Reproduce the following entries word for word, without the pictures.
* * * * *
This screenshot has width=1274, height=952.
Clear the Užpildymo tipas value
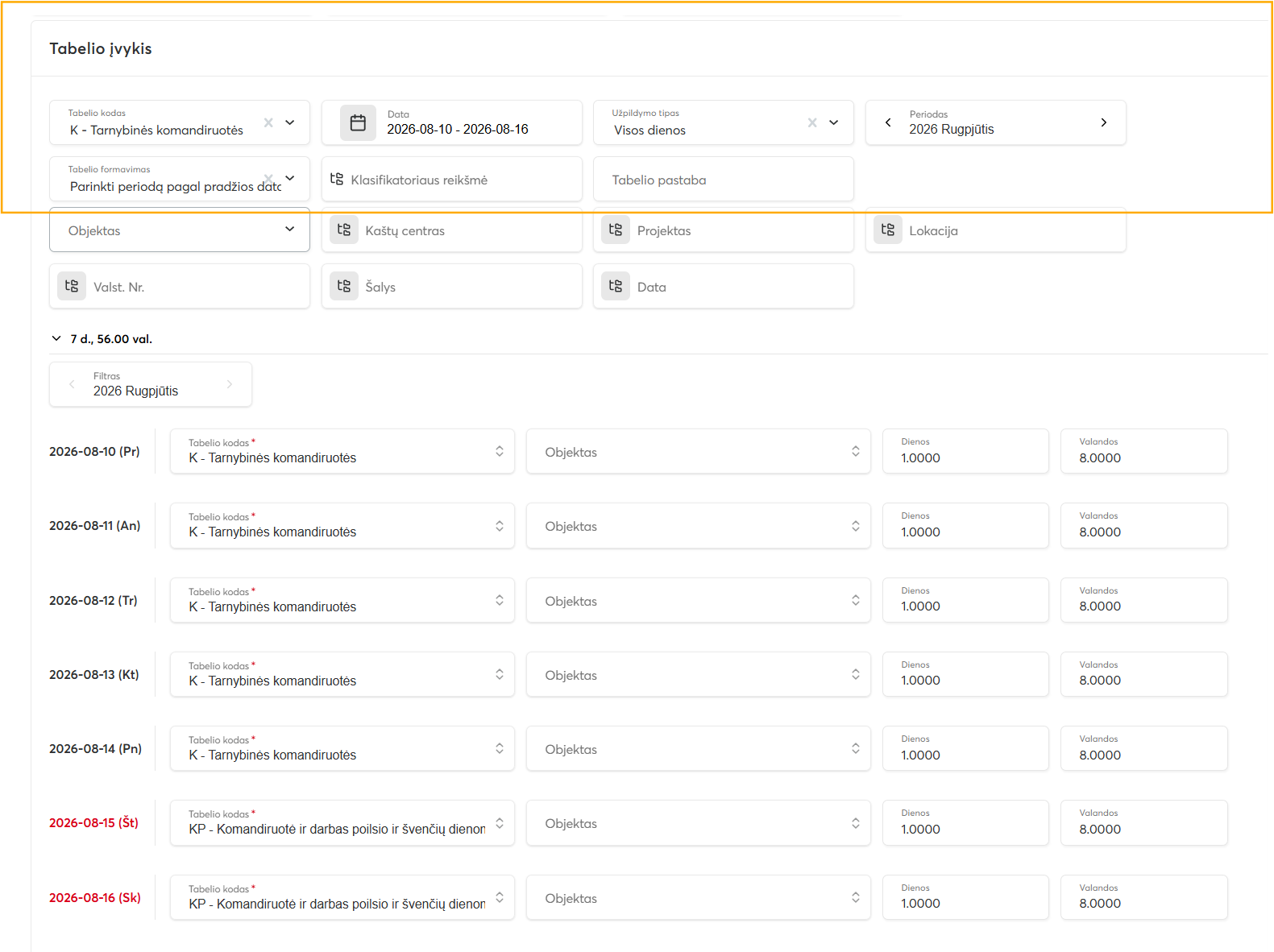[x=812, y=122]
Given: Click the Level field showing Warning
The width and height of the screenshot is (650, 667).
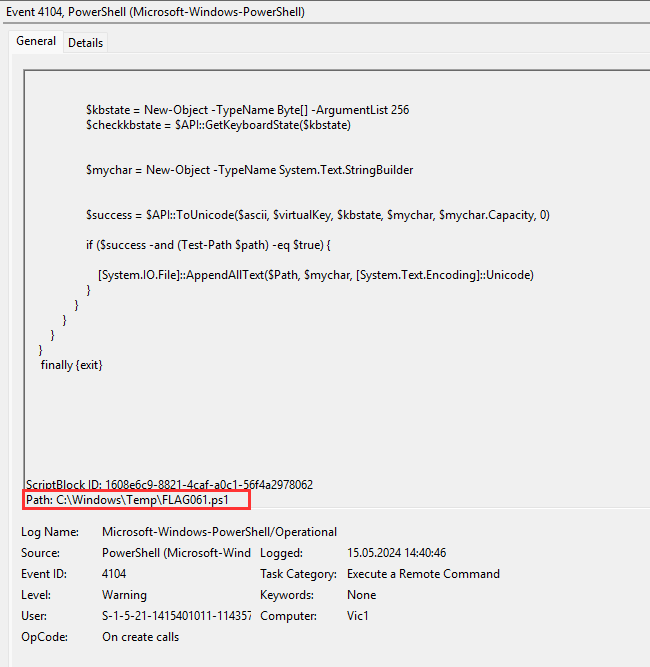Looking at the screenshot, I should 126,595.
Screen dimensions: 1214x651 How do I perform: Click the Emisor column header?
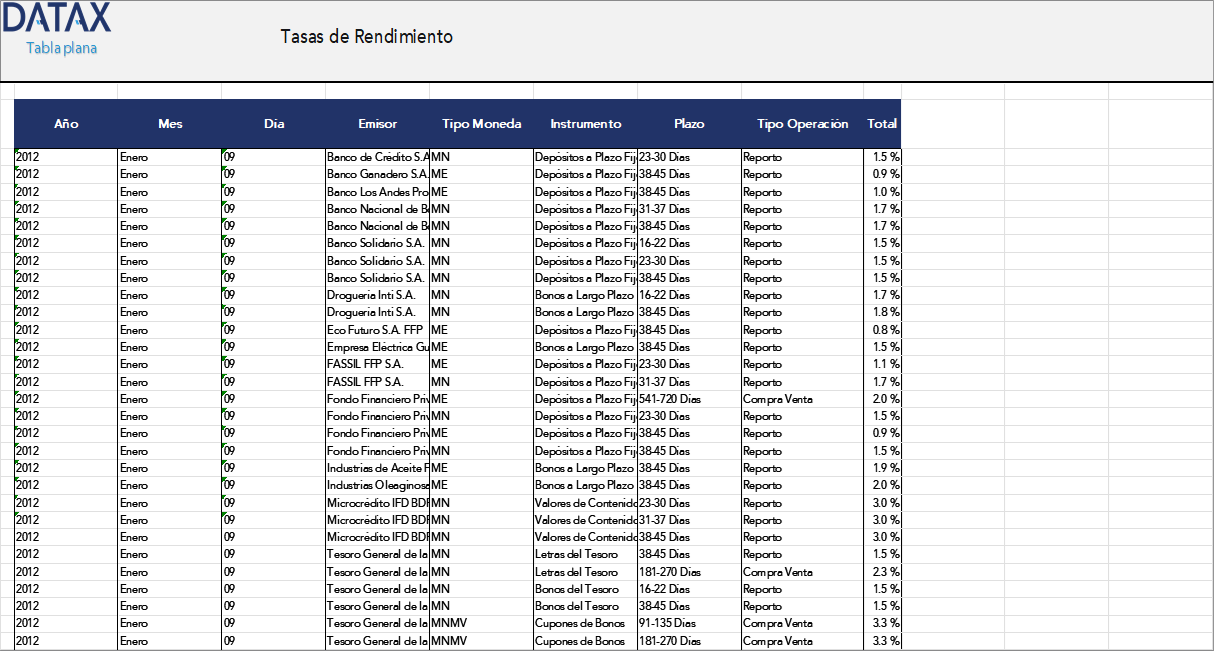(377, 124)
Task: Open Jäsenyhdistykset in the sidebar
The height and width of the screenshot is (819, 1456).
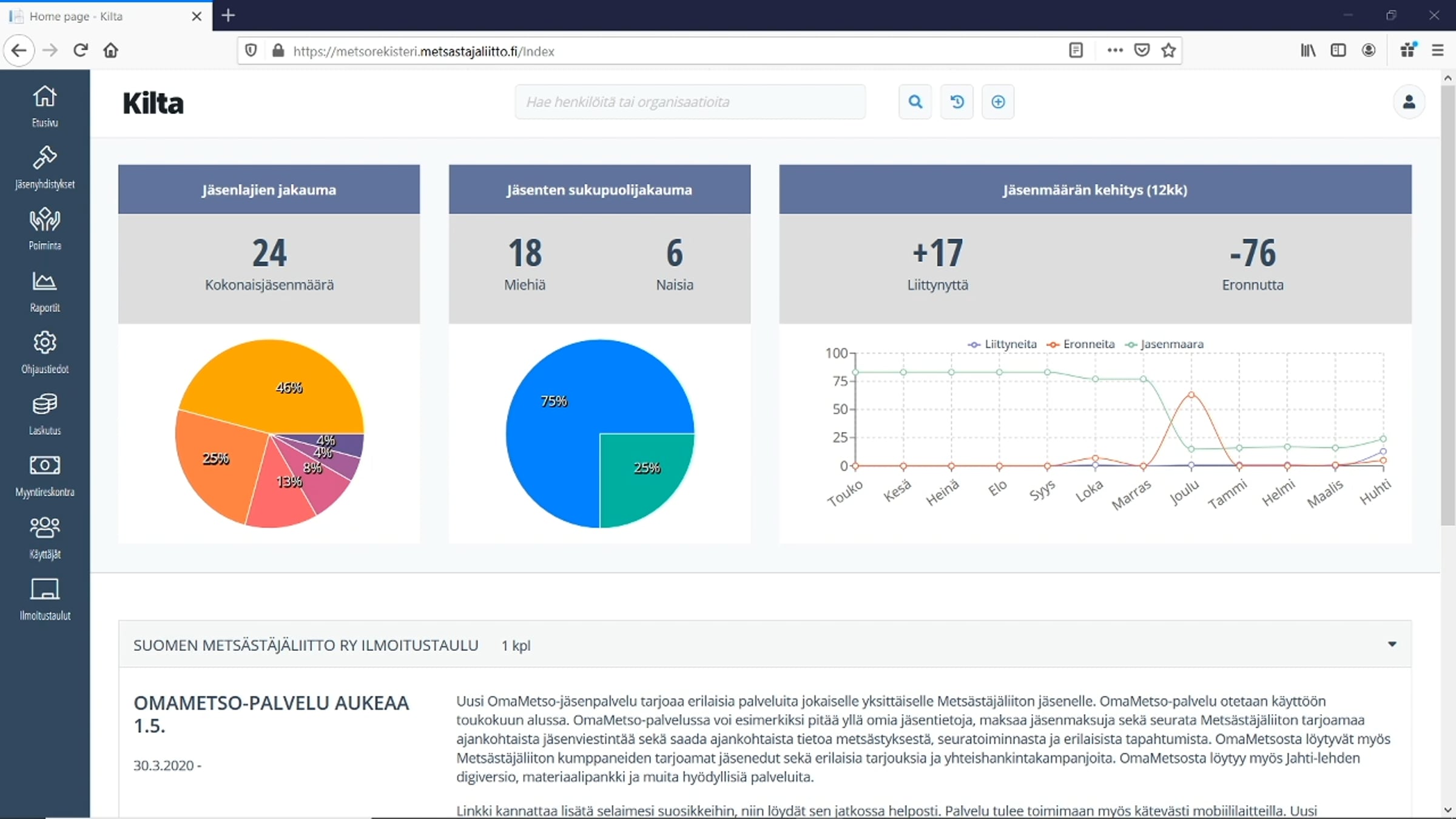Action: [45, 168]
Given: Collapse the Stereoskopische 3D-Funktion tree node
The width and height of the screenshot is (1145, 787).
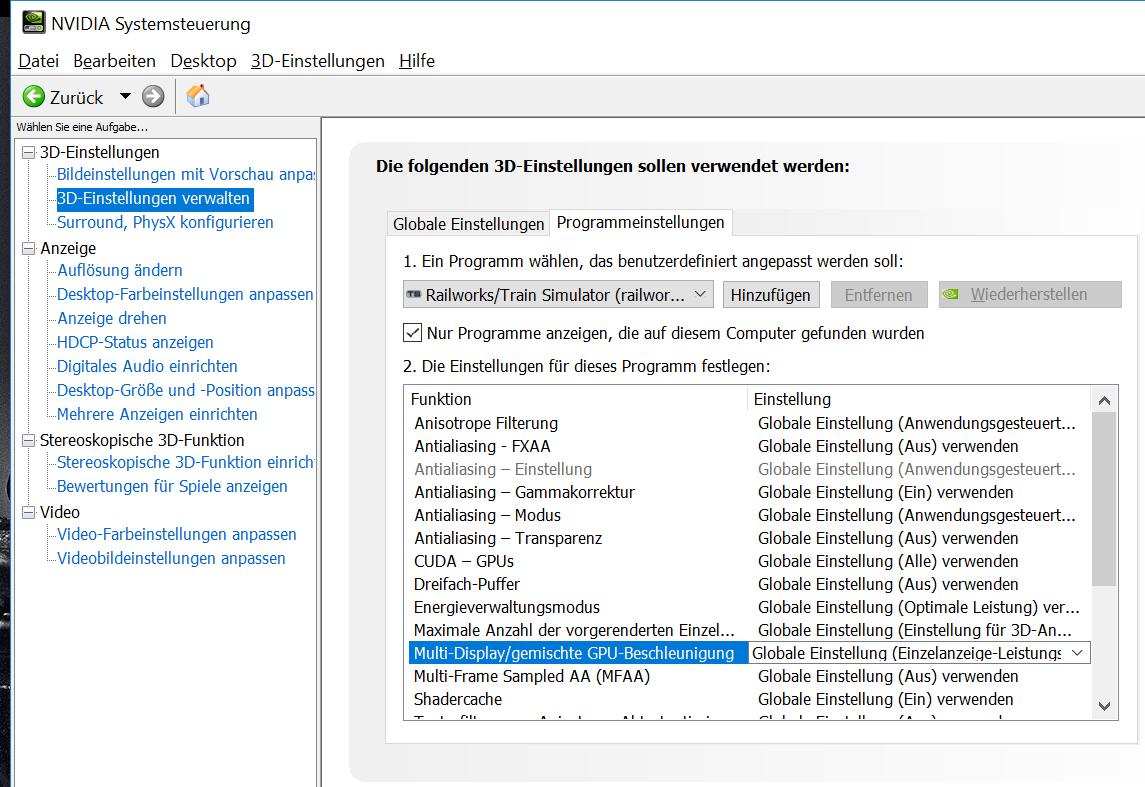Looking at the screenshot, I should [28, 440].
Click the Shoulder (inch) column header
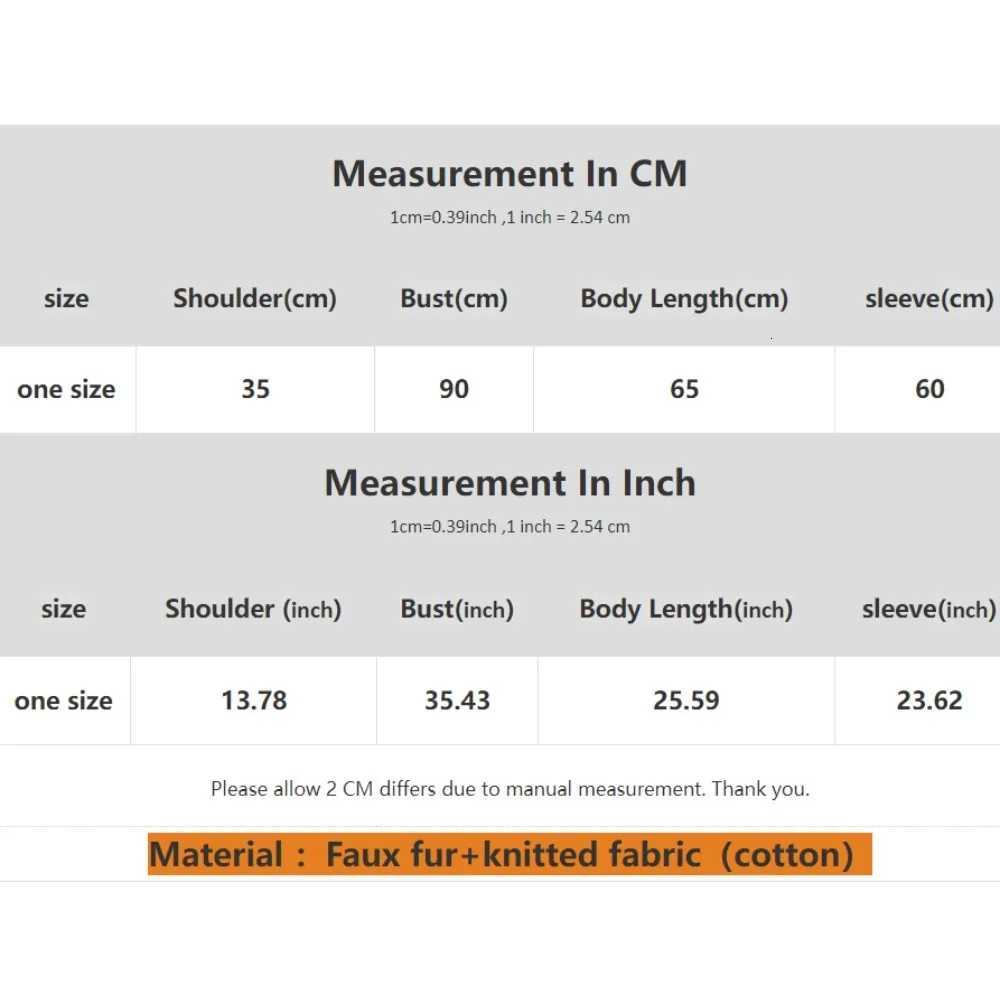Screen dimensions: 1000x1000 pos(253,609)
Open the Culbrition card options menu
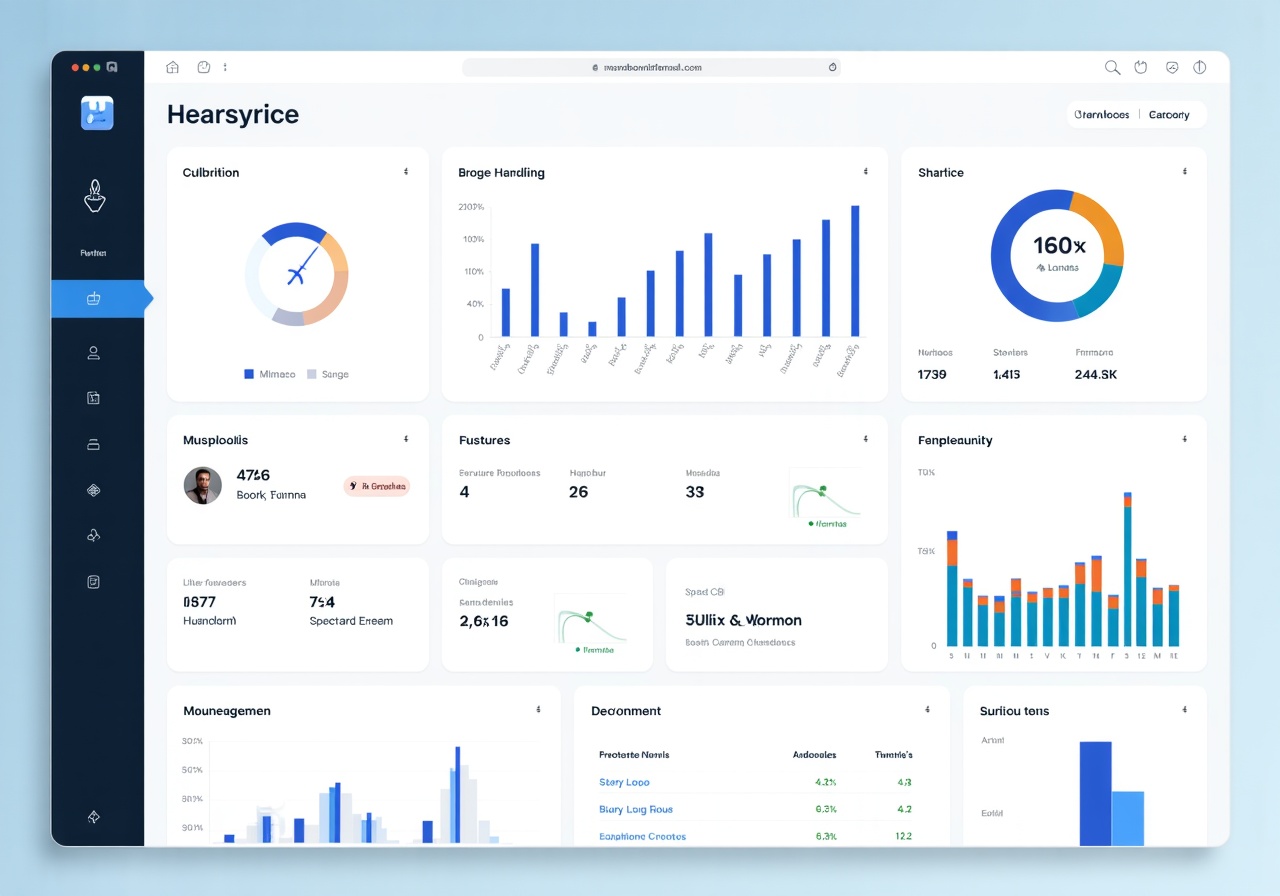Image resolution: width=1280 pixels, height=896 pixels. click(406, 172)
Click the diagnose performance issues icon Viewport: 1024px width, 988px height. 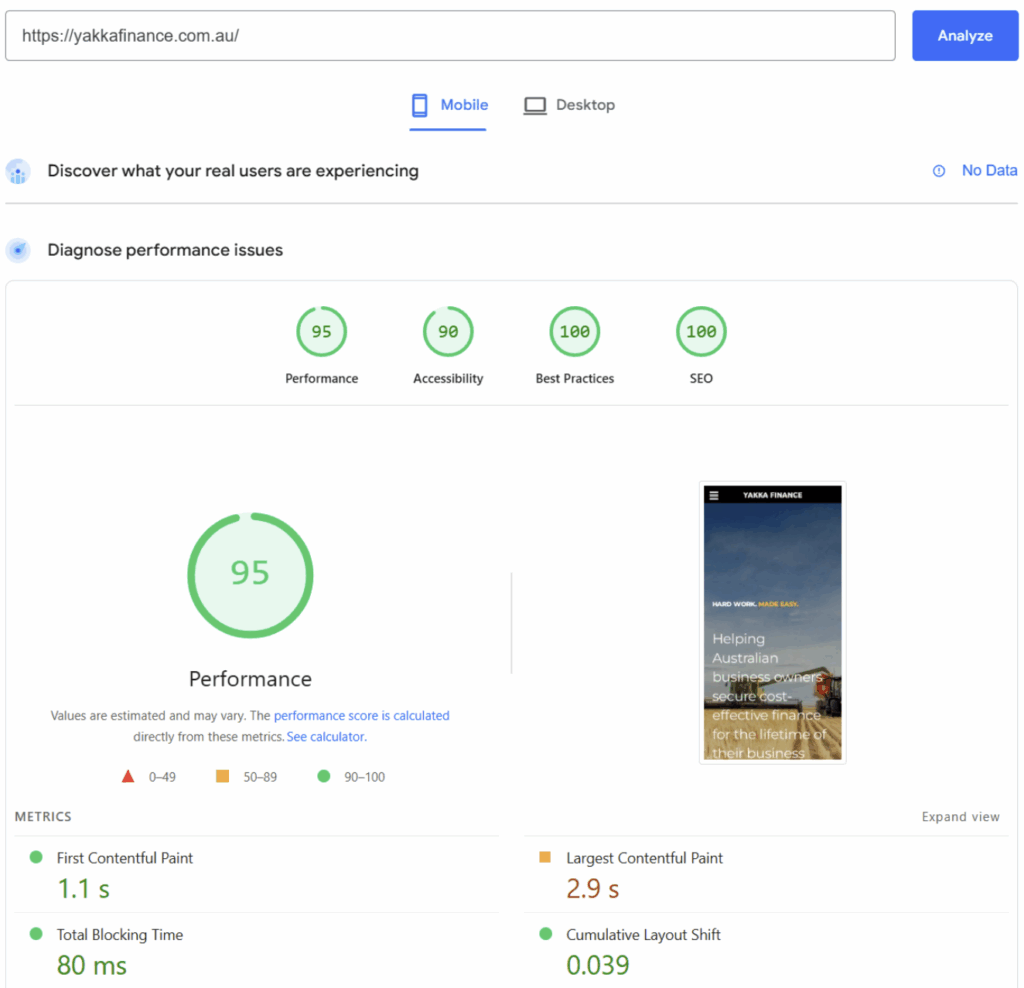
* * * * *
■ **Written solution**
This screenshot has width=1274, height=952.
Clear the Užpildymo tipas value
[x=812, y=122]
Given: Click the Level field showing Warning
The width and height of the screenshot is (650, 667).
Looking at the screenshot, I should 126,595.
Screen dimensions: 1214x651 How do I perform: Click the Emisor column header?
(377, 124)
Task: Open Jäsenyhdistykset in the sidebar
The height and width of the screenshot is (819, 1456).
Action: [45, 168]
Given: Collapse the Stereoskopische 3D-Funktion tree node
The width and height of the screenshot is (1145, 787).
Looking at the screenshot, I should [28, 440].
Click the Shoulder (inch) column header
Screen dimensions: 1000x1000 pos(253,609)
Open the Culbrition card options menu
Image resolution: width=1280 pixels, height=896 pixels. click(406, 172)
Click the diagnose performance issues icon Viewport: 1024px width, 988px height. 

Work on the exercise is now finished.